Transition relief permitting corrections of certain document failures without

current income inclusion or additional taxes under § 409A, if the document failure

is corrected by December 31, 2010, and any operational failures resulting from

the document failure are also corrected in accordance with Notice 2008-113,

2008-51 IRB 1305, by December 31, 2010.

This notice also clarifies certain aspects of Notice 2008-113, which addresses

certain failures of non-qualified deferred compensation plans to comply with § 409A in

operation (operational failures), including clarification of:

The application of the subsequent year correction method to late payments of

amounts deferred.

The calculation of the amount that must be paid to the service provider as a

correction of a late payment of an amount deferred under a plan if the payment

would have been made in property, such as shares of stock.

The calculation of the amount that must be repaid by the service provider as a

correction of an early payment of an amount deferred under a plan if the early

payment was made in property, such as shares of stock.

Source

IRS

Pinheiro says employers have another incentive to clean up any Section 409A documentation failures this year: to avoid an audit. “The IRS has announced that it plans to look closely at payroll tax issues and will audit up to 6,000 companies in 2010,” he says. “409A is the next logical step.”

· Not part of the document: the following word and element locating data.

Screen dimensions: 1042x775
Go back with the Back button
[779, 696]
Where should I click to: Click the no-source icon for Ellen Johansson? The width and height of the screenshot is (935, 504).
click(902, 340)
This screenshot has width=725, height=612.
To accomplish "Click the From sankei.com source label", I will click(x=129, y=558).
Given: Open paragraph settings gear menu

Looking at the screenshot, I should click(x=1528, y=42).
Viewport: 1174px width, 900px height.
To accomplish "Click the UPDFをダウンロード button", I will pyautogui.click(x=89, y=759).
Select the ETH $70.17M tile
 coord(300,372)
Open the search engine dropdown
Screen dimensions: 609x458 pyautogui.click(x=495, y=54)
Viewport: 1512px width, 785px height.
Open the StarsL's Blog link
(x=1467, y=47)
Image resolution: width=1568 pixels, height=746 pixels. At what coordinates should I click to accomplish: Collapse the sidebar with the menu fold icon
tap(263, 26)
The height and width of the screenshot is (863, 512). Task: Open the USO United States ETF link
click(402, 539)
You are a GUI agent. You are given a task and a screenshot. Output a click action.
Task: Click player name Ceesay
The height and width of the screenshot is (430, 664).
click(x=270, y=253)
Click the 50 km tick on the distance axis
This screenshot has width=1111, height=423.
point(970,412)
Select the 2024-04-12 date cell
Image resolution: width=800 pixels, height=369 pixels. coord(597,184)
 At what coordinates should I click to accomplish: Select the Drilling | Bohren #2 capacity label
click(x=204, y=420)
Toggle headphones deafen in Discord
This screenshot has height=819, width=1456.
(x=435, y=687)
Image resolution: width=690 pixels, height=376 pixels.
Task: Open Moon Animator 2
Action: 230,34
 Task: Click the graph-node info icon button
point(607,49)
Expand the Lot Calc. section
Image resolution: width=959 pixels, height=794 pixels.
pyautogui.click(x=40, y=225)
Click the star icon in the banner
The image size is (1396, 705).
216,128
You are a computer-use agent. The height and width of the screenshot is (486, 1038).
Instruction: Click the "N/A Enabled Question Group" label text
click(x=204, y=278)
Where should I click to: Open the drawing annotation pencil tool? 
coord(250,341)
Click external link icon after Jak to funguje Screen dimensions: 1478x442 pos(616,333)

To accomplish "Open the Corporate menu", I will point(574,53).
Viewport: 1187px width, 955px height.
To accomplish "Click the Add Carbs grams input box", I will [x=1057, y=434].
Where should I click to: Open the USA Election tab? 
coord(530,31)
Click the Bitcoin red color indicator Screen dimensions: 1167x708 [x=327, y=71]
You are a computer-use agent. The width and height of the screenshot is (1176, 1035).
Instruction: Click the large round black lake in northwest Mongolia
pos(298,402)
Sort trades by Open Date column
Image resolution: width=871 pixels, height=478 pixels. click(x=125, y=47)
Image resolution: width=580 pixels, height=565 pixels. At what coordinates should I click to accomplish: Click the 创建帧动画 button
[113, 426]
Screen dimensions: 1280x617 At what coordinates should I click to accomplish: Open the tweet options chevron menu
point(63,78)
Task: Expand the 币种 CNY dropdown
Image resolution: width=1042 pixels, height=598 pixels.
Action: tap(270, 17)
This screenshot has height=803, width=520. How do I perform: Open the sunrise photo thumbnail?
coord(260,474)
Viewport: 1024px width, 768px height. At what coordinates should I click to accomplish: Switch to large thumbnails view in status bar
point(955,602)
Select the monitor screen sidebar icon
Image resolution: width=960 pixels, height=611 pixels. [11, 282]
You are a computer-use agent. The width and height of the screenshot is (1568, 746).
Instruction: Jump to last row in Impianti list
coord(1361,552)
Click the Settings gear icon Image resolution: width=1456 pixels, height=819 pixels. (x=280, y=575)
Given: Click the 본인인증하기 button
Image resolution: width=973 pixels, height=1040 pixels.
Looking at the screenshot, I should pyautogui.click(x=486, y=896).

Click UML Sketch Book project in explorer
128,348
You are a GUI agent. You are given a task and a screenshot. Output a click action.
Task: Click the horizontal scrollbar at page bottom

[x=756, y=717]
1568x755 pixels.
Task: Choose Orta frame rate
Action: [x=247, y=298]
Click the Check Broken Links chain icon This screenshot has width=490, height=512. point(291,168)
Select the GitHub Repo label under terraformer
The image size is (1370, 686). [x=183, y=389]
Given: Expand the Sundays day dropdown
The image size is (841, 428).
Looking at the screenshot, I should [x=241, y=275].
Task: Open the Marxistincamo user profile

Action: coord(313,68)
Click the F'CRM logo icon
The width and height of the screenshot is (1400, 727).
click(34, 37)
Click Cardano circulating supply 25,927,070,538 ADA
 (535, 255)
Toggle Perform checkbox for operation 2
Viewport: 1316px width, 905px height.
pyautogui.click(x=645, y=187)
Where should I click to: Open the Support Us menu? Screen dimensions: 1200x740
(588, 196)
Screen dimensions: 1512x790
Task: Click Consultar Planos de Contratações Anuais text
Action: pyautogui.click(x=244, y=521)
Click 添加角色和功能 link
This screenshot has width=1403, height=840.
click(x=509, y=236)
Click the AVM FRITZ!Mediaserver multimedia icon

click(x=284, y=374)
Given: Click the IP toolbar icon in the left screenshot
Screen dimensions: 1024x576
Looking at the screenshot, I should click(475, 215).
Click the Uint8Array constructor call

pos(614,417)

As Compliance Week has previously reported, the IRS last fall sent Information Document Requests (a formal notice for paperwork and data) to some businesses already under audit, asking for details about pay practices that may be subject to Section 409A.

Hogans agrees. “The compliance or non-compliance you have now is very likely to matter in the future,” he says. “This is an area where IRS may find it relatively easy to collect revenue.”

And Berg warns that with the documentation and operational correction programs in place, “There won’t be an excuse not to fix any errors.”

Moreover, considering the public’s current anti-executive mood and the attention being paid to executive compensation issues, Pinheiro and others say highly paid executives and directors (who typically get their biggest payouts via deferred-compensation plans) aren’t likely to get much leniency from the IRS.

“409A is a real hammer, and there are real penalties associated with it,” Pinheiro says. “I fully expect to see 409A audits in the next five years.”

Corporations will have to meet a few hurdles to avail themselves of the Section 409A relief. For example, the guidance requires employers to correct all plans that have substantially similar document failures. In other words, if a company sponsors more than one deferred-compensation plan, all plans must be fixed for the same error, Cohen says.

That might be difficult for a large organization with multiple plans and many employees, says Hogans. “Just identifying all of the affected individuals to do the reporting can be difficult,” he says.

Both the employer and the employee must disclose notice of the correction on their federal income tax returns. Cohen also notes that the corrections are available only for inadvertent failures, and are restricted if the taxpayer or the employer is under IRS audit.